Él: Cuando ella y yo hablamos de follar con la regla por primera vez tenía muchas preguntas, no sabía nada sobre este tema, si ella disfrutaría o si no iba a ser todo como siempre. Así que lo hablamos y visto que no cambiaba nada tenía ganas de probar y, llamadme loco, pero para mi sorpresa fue una experiencia completamente increíble.

Pues sí señores y señoras, disfruté y disfrutó (y mucho por cierto). Desde la primera vez que lo hicimos ya no paramos de follar con regla, no hacemos el típico “descanso menstrual”, eso no va con nosotros.

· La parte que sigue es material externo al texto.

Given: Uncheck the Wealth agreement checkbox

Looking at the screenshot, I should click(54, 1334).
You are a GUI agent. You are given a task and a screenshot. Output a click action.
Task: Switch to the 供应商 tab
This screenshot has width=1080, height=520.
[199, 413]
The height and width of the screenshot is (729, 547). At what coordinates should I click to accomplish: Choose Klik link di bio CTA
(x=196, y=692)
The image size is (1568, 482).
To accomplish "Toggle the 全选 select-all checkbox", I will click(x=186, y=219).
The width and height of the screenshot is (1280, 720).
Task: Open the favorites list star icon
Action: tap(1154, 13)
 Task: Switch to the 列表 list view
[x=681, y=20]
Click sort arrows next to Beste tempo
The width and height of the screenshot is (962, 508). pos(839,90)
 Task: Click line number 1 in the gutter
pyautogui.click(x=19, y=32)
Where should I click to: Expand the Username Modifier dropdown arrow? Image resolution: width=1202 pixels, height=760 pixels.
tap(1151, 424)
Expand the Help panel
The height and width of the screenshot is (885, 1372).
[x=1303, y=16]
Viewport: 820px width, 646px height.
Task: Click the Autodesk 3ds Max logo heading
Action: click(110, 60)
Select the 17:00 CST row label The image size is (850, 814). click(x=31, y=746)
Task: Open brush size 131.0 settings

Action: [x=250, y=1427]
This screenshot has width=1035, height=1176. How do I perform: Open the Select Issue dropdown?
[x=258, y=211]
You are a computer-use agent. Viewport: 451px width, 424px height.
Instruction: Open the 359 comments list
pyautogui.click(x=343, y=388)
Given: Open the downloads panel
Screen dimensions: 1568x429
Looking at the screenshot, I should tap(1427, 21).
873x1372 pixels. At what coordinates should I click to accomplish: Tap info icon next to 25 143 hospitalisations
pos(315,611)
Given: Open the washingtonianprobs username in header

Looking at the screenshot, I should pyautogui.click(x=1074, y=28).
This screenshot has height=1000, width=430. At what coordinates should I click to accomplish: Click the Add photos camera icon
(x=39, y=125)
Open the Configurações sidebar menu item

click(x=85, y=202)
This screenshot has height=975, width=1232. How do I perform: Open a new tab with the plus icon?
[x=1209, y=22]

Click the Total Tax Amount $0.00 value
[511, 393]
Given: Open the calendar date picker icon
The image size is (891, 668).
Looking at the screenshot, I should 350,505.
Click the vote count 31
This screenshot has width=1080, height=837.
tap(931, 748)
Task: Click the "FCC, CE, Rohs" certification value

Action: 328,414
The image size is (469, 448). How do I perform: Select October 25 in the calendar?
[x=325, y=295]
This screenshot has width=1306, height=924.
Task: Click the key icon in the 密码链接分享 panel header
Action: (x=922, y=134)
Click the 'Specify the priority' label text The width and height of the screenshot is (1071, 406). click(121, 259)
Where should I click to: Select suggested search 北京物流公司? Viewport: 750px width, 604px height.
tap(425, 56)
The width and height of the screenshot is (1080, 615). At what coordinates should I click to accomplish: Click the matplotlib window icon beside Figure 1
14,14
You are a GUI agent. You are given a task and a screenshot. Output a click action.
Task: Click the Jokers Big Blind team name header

Ahora siempre que un amigo me dice que está de “vacaciones” por culpa de la regla intento averiguar el por qué de no seguir follando y la verdad ni ellos me saben contestar, es un tema tabú

¡Estoy seguro de que si lo probáis volveréis a repetir! 

The Gossip

—Standing In The Way Of Control

Ella: Para sexo desenfrenado.

PIDE POR ESA BOQUITA

Ella: Satisfacer a tu compañero está genial, pero también hay que dejarse querer. Y todavía hay muchas chicas que no se atreven a pedir lo que les apetece que les hagan y simplemente se dejan llevar. ¡Pues la vergüenza no tiene sitio en la cama, chicas!

Tenemos derecho a disfrutar y, además, pensad que él no se lo va a tomar a mal, sino al contrario: yo creo que les pone saber qué queremos que nos hagan para poder satisfacernos. ¡Si una buena parte del sexo es una retroalimentación positiva! Cuanto más te excitas tú, más se excita tu compañero. Así que a ponerlo en práctica y seguramente ambos disfrutaréis más.

¿Que os apetece un blowjob o una estimulación? Pues lo dicho. ¿Que queréis una lluvia dorada? Bueno, eso a mí me da asquete pero si os va ese rollo… ¡adelante! Claro que al principio puede dar un poco de corte, vale. ¿Pero no creéis que merece la pena intentarlo? ¡Nosotras lo valemos!

Él: Chicas, seamos sinceros, creo que una de nuestras mayores preocupaciones en la cama es la de satisfacer a nuestra pareja. Esa es la verdad, nos preocupa y mucho ese aspecto. No tengáis miedo a la hora de decir lo que os apetece que os hagan porque estoy seguro que a vuestro compañero le va a encantar conocer y satisfacer vuestros deseos más íntimos.

A mí personalmente me pone muchísimo y en ningún momento tengo reparos en hacerlo. Así que ya sabéis, lanzaos, decidle lo que os pone y los dos disfrutaréis de lo lindo.

Chicos, atreveos a preguntar qué cosas les gustaría hacer a vuestra chica, vuestras relaciones sexuales mejorarán y quién sabe, ¡igual hasta os lleváis una agradable sorpresa con una de sus peticiones!